“I was telling you that the language which we use in common conversation is not precise. It is often ambiguous.”
“What does that mean, sir?” said Rollo.
“Why, language is ambiguous when it has two meanings,” said his father. “For instance, the word burning is used in conversation to express two or three very different things. If you put your finger upon hot iron, you say you have burned it. Burn, in that case, is the name of a painful feeling. But if you say you burned a piece of paper, you mean that you put it into the fire, and allowed it to be consumed. In that case, burning, instead of being the name of a painful feeling, is the name of a peculiar process by which the paper is consumed and destroyed. Thus the word burn is used to denote two very different effects. In fact, it is used in other senses besides these.”

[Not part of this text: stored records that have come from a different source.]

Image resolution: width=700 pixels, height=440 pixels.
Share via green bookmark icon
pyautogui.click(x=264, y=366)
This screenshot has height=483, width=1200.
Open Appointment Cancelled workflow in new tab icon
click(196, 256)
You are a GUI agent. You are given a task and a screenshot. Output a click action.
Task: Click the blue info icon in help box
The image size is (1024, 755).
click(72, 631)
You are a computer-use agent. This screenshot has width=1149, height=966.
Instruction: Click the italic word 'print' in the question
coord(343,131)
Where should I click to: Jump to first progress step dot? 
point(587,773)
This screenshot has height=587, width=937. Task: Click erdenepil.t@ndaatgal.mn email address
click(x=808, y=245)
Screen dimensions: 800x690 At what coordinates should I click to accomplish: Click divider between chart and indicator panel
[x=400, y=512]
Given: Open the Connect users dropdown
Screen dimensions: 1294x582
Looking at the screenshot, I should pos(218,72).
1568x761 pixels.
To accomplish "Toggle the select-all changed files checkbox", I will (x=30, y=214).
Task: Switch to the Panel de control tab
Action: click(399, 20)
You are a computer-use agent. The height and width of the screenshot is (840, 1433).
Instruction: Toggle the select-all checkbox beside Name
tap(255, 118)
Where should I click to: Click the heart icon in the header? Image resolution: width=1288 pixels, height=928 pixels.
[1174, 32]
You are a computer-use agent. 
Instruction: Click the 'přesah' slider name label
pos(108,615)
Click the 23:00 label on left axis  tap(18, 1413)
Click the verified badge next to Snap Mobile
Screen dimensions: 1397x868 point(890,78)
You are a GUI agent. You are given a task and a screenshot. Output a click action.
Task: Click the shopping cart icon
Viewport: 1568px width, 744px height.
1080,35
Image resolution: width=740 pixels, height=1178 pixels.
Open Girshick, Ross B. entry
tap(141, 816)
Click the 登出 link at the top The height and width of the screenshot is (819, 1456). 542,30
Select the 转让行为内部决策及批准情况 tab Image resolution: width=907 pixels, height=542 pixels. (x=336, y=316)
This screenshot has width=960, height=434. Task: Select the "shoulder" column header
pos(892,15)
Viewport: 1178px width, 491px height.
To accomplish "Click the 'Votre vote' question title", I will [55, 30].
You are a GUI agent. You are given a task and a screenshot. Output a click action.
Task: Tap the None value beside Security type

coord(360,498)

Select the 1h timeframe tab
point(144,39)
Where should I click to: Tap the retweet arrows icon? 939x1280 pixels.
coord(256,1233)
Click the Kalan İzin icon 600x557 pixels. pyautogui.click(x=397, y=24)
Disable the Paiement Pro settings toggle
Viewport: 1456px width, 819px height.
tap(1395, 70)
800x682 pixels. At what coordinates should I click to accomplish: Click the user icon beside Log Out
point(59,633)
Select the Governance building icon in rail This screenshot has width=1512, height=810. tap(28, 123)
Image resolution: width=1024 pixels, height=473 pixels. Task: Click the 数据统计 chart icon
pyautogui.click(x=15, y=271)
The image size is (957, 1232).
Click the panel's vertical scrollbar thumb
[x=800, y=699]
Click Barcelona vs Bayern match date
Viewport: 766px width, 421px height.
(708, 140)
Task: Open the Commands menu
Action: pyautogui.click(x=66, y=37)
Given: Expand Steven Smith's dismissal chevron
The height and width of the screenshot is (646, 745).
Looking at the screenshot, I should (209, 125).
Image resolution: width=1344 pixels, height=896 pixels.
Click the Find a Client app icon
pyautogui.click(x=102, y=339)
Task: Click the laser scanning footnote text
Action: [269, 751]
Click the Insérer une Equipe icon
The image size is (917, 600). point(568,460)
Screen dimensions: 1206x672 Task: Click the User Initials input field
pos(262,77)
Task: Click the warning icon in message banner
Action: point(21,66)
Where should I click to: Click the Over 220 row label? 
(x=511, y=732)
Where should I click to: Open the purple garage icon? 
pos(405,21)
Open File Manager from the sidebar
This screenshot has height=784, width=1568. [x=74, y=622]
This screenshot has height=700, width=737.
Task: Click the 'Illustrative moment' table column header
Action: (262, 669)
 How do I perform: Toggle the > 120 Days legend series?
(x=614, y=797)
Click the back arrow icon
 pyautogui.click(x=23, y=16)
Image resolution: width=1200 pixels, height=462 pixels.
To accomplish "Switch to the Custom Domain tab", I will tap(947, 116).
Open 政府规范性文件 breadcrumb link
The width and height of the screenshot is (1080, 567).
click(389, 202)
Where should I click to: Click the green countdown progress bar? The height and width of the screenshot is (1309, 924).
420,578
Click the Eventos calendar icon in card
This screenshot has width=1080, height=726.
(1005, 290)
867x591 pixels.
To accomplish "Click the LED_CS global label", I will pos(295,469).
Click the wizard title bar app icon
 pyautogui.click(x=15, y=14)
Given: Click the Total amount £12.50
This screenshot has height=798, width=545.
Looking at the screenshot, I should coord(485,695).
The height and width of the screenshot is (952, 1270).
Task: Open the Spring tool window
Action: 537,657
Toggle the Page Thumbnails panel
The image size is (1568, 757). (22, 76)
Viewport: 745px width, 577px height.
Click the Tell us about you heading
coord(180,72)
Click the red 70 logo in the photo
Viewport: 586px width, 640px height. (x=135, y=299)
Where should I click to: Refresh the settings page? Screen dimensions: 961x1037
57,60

“What others, sir?” asked Rollo.
“Why, when we say that a little girl was out in the sun, and burned her face and neck, we do not mean that her face and neck were consumed, or that they felt a painful sensation,—but that the skin was reddened by the sun’s heat. So, when we say that the grass was all burned up in the drought, we mean that it was dried and withered. Thus burned and burning are used to denote a great variety of effects produced by heat, which effects are very different from each other in their nature. So that, you see, when we are going to speak philosophically of that peculiar process by which bodies are actually consumed by fire, it becomes necessary to have some term to denote that process alone, and not all the other kinds of burning. Now, the word the philosophers use for this purpose is combustion. The burning of a stick of wood upon the fire is combustion, but the burning of your finger against a hot iron is not combustion, and the burning of bricks in a brick kiln is not combustion.”
“Nor the burning of the grass in the drought,” said Rollo.
“No,” said his father. “Thus you see that combustion is a term of precise and definite meaning; it denotes a particular process, and that alone. But burning is a vague and ambiguous term; it has a great many meanings, or, rather, it stands for a great many different effects, very much unlike in their character. In fact, they seem to be alike in no respect, except that they are all produced by heat.”
“Yes, father,” said Rollo, “I understand.”
“Sometimes,” added his father, “the word used in common life doesn’t mean enough, instead of meaning too much. For example, there is the word freeze. What is the meaning of the word freeze?”
“Why, it means,” said Rollo,—“freeze?—it means—water turning into ice.”